-- TASK DESCRIPTION --
Nothing but the lines from the one with "1568x739 pixels." through the final line of the entries should appear in the answer, copied exactly and without pictures.

-- EXCERPTED RECORDS --
#####
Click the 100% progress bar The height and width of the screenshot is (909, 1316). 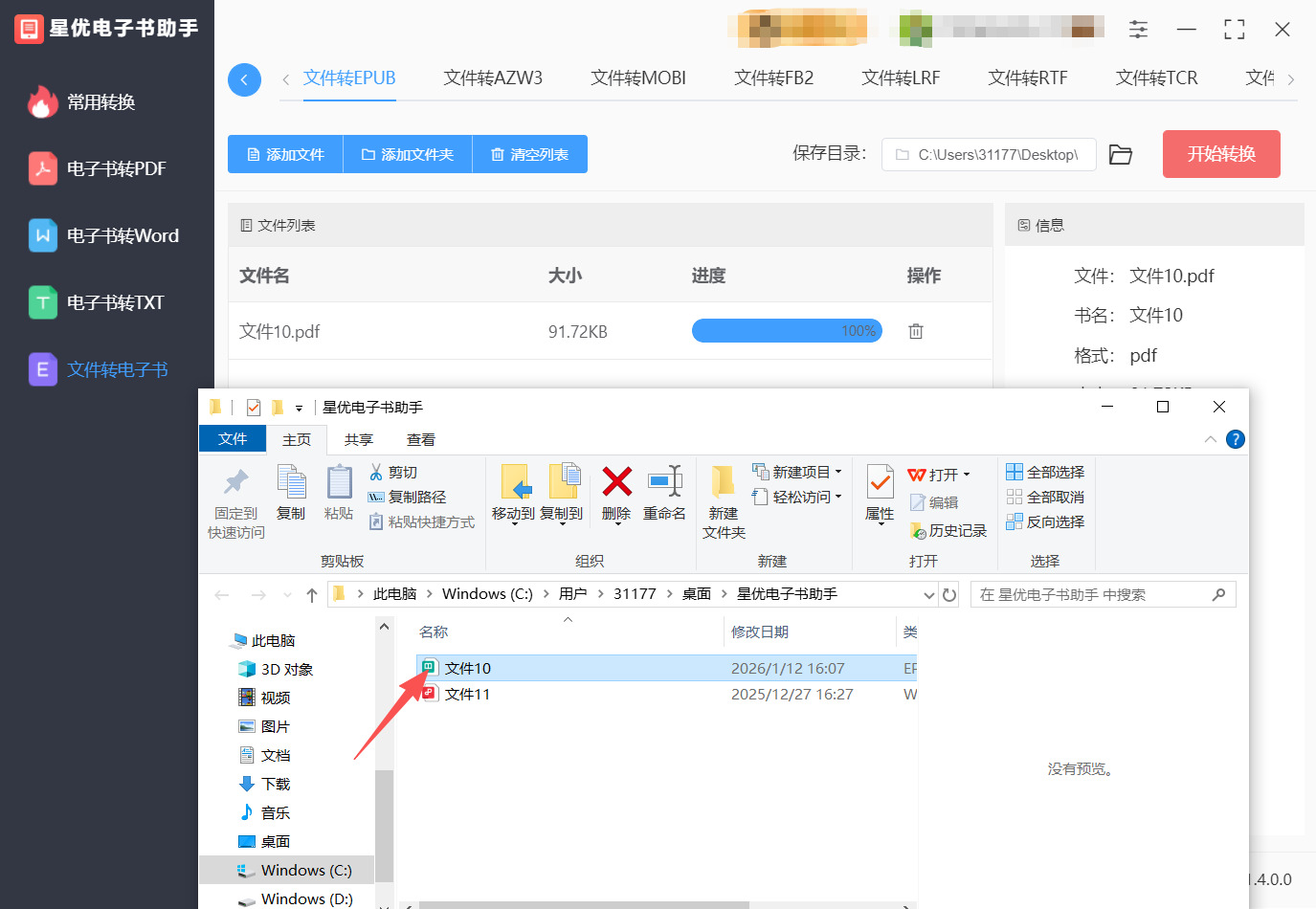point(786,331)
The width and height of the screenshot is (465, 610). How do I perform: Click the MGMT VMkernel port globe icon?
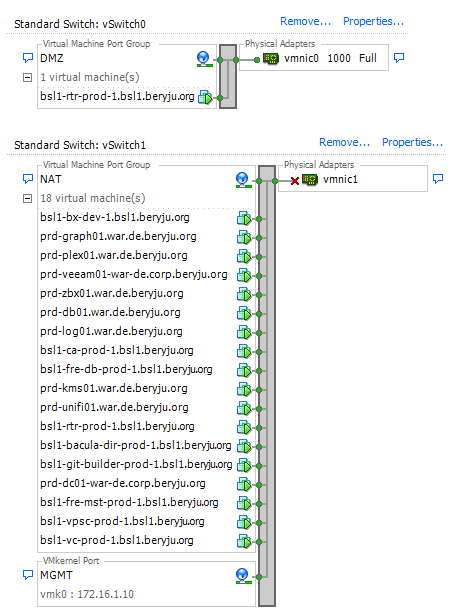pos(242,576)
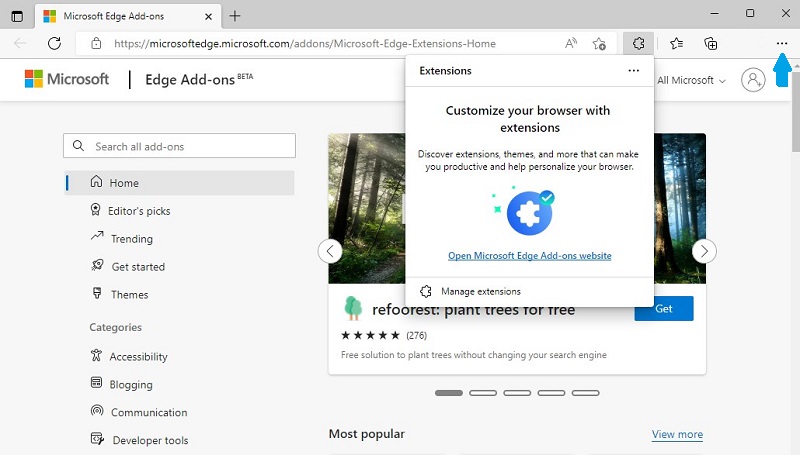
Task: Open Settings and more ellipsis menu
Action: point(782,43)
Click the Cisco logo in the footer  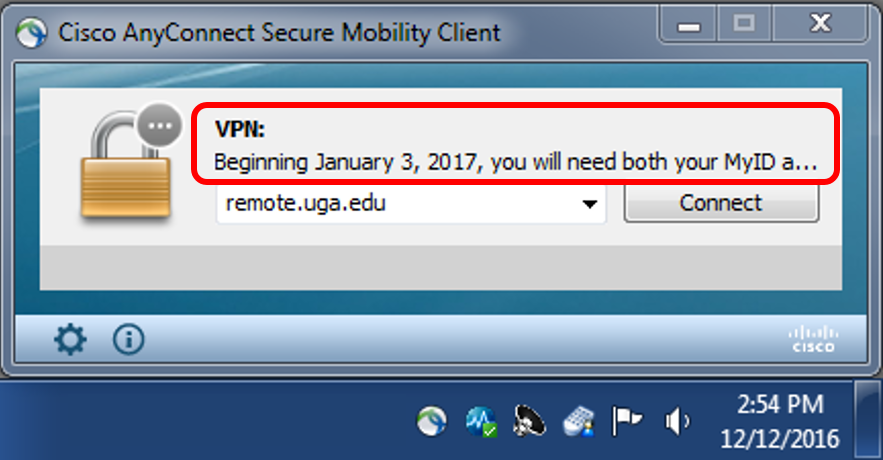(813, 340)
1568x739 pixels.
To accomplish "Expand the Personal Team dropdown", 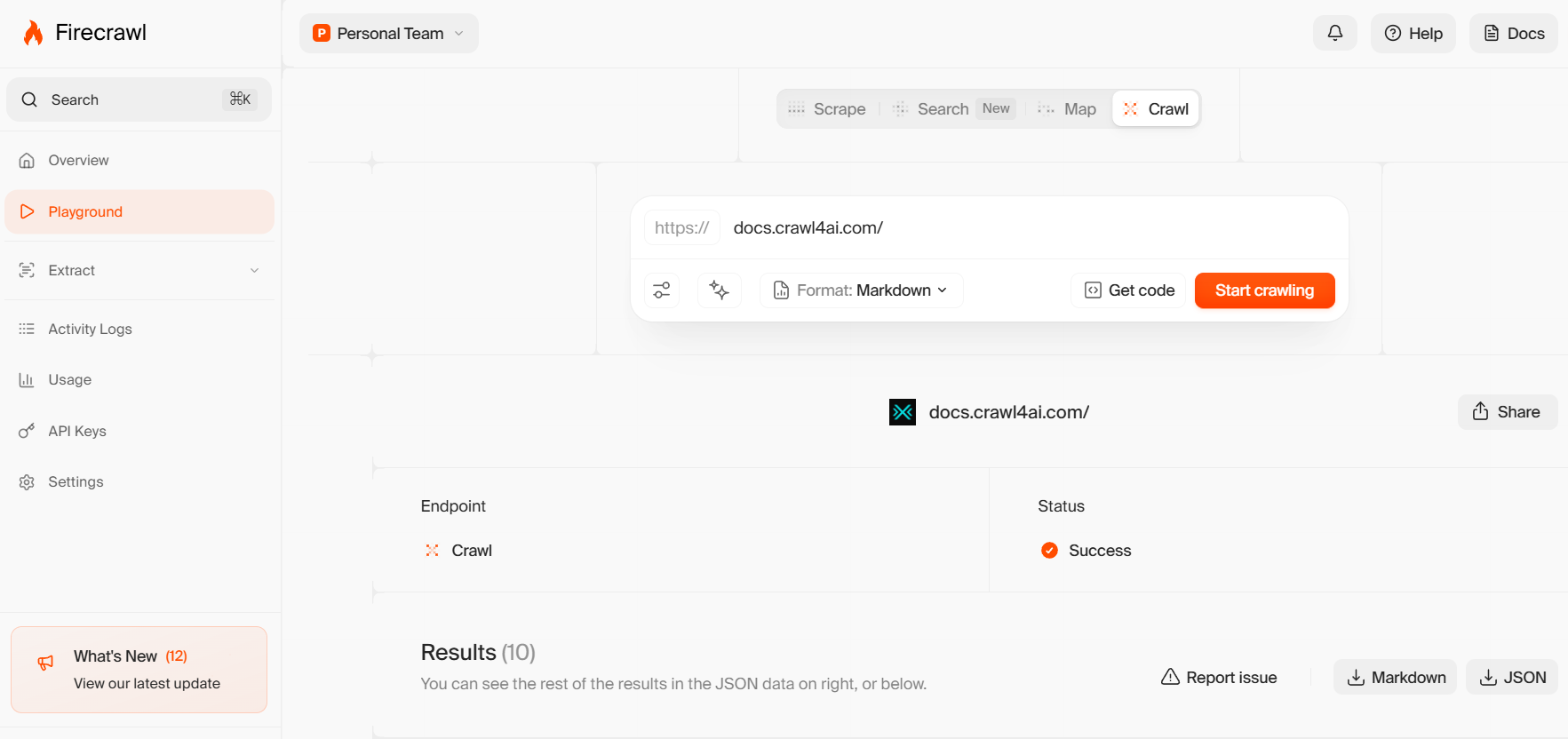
#####
-- RESULT --
1568x739 pixels.
To accomplish "Expand the Personal Team dropdown", 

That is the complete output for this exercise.